International Ocean Institute – South Africa (IOI-SA) – Cours sur la gouvernance des océans pour l’Afrique
Du 2 au 27 septembre 2019, IOI-SA, l’un des centres d’expertise Mami Wata, a organisé son cours annuel sur la gouvernance des océans.
L’International Ocean Institute (IOI) est une organisation non gouvernementale à but non lucratif, indépendante et de renommée mondiale, qui organise des formations et renforce les capacités en matière de gouvernance des océans à l’échelle mondiale. L’International Ocean Institute – African Region (IOI-SA), basé au Cap, en Afrique du Sud, développe des produits de recherche liés aux politiques et à la stratégie, afin de relever les principaux défis de la gouvernance durable des océans à l’appui des communautés, des gouvernements et des organisations internationales. Dans le cadre du projet Mami Wata, IOI-SA est le centre d’expertise (CE) pour la planification spatiale marine (MSP). Il apporte des conseils directs aux trois projets pilotes nationaux au Bénin, en Côte d’Ivoire et au Ghana, ainsi que dans la région étendue de la Convention d’Abidjan.
Septembre est une période cruciale de l’année pour IOI-SA. Le mois est consacré à un cours intensif sur la gouvernance des océans axé sur le continent africain. « Le cours a été organisé pour la première fois en 2013, puis tous les ans de 2015 à 2019. Nous pensons que cette formation est importante non seulement pour la manière dont elle élargit la compréhension de la gouvernance des océans, mais aussi parce qu’elle réunit des personnes de différents horizons professionnels pour partager leurs expériences et pour créer un réseau sans cesse croissant d’ambassadeurs des océans en Afrique », a expliqué Mme. Shannon Hampton, coordinatrice de projet chez IOI-SA.

Cette année, le cours comprenait une série de conférences d’experts (de la société civile, d’institutions gouvernementales et du secteur privé), des sorties sur le terrain – y compris un nettoyage de plage à l’occasion de la Journée mondiale du nettoyage de notre planète, le 21 septembre – et des exercices en groupe, qui ont menés à de riches discussion. Les domaines thématiques abordés comprenaient les cadres et outils de gouvernance, les menaces et les opportunités pour les côtes et les océans, l’écologie et la conservation marine, ainsi que les activités économiques sectorielles et l’économie de l’environnement. Le cours a réuni vingt et un participants venus de dix pays et d’un large éventail de milieux académiques et professionnels. Durant le cours, les participants ont présenté leur propre travaux afin d’aider tout le monde à se familiariser avec les domaines de compétences de chacun.
Mme Dieynaba Seck du Centre de suivi écologique (CSE – Sénégal) et Mme Marie Agathe Banzio du Centre ivoirien antipollution (CIAPOL – Côte d’Ivoire) ont participé au cours pour renforcer leurs capacités en Gestion intégrée des océans (GIO), et partagé leurs expériences avec des collègues internationaux. Le CSE est un autre CE Mami Wata, chargé de développer les capacités en zones marines d’importance écologique ou biologique (ZIEB) pour les trois projets pilotes nationaux, tandis que le CIAPOL dirige l‘équipe nationale de mise en œuvre du projet de Gestion intégrée des zones marines et côtières d’Abidjan à Assinie (GIAMAA).

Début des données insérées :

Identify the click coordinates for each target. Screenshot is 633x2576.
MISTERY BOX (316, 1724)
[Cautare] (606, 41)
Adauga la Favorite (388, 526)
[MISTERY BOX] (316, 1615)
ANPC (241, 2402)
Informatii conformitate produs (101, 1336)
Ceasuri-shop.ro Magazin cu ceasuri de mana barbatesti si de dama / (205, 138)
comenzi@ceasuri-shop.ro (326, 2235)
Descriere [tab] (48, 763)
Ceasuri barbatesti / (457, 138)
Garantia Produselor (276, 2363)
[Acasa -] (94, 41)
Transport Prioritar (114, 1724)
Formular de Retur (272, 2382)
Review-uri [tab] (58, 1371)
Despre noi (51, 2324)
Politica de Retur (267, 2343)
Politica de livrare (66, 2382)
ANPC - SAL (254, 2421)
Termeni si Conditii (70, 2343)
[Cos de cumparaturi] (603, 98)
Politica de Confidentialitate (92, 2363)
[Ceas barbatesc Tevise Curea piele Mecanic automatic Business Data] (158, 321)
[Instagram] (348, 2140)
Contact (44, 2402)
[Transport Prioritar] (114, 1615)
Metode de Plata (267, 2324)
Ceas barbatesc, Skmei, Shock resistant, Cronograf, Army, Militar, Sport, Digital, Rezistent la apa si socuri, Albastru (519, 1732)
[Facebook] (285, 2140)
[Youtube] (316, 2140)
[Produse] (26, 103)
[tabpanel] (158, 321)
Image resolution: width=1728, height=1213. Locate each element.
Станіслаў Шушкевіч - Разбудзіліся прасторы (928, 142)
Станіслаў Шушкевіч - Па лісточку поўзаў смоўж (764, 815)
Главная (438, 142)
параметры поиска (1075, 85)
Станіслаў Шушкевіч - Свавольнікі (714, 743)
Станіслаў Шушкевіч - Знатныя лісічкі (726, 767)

Au sujet du cours, Mme Seck, qui a partagé les expériences sénégalaises sur le potentiel des données géospatiales à l’appui de la planification spatiale marine (MSP), a déclaré: « Ce cours était extrêmement utile car il m’a permis d’en apprendre davantage sur les divers aspects de la gouvernance des océans. J’ai particulièrement beaucoup appris sur les outils de gestion. Je suis impatiente de pouvoir mettre en pratique au Sénégal les nouvelles connaissances acquises au cours de ces quatre semaines de formation, mais aussi de les mettre à la disposition des projets pilotes Mami Wata, à travers le soutien apporté par le CSE à l’identification de ZIEBs ».

“Le cours a désormais été organisé 6 fois. Plus de 100 anciens élèves ont pu acquérir une compréhension plus holistique de la gouvernance des océans et ont été exposés à des idées et à des concepts qui ne relèvent pas de leur expérience professionnelle directe, mais qui demeurent très pertinents pour la gestion des océans dans son ensemble », a conclu Mme Hampton.